In the last issue for 2021, in place of our usual monthly review we are providing an overview of the most significant features of the economic outlook for 2022 as it currently stands
Despite the extent to which the Mexican economy rebounded in late 2020 and the first half of the current year, we estimate that GDP will expand only 5.8% in 2021 and recover to pre pandemic levels in the second half of 2022. While GDP growth next year will surpass its historical norm (3.4% e vs 2.5%), on the strength of a certain rebound in consumption and investment, the Mexican economy will revert to a mediocre growth range of 2.0%-2.5% starting in 2023.
Public finance in Mexico has been eroding during the last years and specifically since the first days of the administration of President Andrés Manuel López Obrador as revenue growth has lagged the expansion of government spending due to both structural increases in transfers and subsidies and investment in public works, and mounting pension and retirement liabilities, thereby expanding the fiscal deficit as measured in Public Sector Borrowing Requirements from a historical average of 2.5% to the 4.2% level estimated by the finance ministry for 2021. Moreover, debt servicing costs are poised to rise considerably in response to the global upswing in interest rates just getting underway and the burden of additional government liabilities that will have to be assumed.

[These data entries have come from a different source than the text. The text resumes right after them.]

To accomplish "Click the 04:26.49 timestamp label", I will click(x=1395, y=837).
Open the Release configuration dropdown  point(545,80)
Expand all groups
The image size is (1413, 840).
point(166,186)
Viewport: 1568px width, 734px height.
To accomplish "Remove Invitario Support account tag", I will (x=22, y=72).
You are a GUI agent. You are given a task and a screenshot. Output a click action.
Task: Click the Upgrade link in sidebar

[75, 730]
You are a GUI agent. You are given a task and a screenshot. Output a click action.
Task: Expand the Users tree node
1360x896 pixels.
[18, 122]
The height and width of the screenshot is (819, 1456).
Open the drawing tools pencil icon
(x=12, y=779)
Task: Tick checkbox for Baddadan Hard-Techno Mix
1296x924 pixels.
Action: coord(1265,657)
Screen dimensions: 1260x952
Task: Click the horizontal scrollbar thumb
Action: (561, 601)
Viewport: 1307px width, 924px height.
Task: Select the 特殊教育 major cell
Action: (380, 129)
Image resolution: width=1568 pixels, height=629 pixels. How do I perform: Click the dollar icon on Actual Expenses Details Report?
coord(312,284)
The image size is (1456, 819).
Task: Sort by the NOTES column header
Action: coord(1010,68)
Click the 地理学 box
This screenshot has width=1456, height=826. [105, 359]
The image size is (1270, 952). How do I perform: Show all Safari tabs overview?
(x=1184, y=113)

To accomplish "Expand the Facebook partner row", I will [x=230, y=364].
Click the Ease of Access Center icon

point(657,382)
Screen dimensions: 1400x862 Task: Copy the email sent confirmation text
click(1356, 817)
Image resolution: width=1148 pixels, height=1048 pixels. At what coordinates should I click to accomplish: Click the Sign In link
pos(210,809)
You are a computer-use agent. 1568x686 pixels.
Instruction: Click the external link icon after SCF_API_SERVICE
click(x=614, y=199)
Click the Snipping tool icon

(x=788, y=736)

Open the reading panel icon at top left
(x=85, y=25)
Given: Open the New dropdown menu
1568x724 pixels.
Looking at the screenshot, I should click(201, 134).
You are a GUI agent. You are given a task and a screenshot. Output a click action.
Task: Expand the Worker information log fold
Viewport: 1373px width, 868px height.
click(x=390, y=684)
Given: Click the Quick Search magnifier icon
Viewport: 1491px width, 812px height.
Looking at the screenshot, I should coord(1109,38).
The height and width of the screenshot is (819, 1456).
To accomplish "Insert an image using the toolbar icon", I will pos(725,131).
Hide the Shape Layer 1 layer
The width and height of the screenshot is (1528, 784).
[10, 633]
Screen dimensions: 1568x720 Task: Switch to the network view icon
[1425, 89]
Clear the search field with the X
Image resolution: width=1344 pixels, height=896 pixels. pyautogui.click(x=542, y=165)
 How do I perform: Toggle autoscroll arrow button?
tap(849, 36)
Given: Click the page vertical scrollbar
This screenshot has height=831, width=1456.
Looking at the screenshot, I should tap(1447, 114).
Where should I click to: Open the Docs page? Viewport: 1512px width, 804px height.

This implies public debt costs will rise from 2.7% of GDP in 2021 to 3.4% in 2024 with no fiscal reform anywhere in sight to address expanding revenue shortfalls. The combination of weak revenue and increased public sector spending will preclude, among other factors, stabilizing fiscal debt at 51% of GDP as of 2022, as the authorities are projecting, with that indicator now on track to climb to a 2022 year-end close above 53% of GDP and close to 58% by 2024.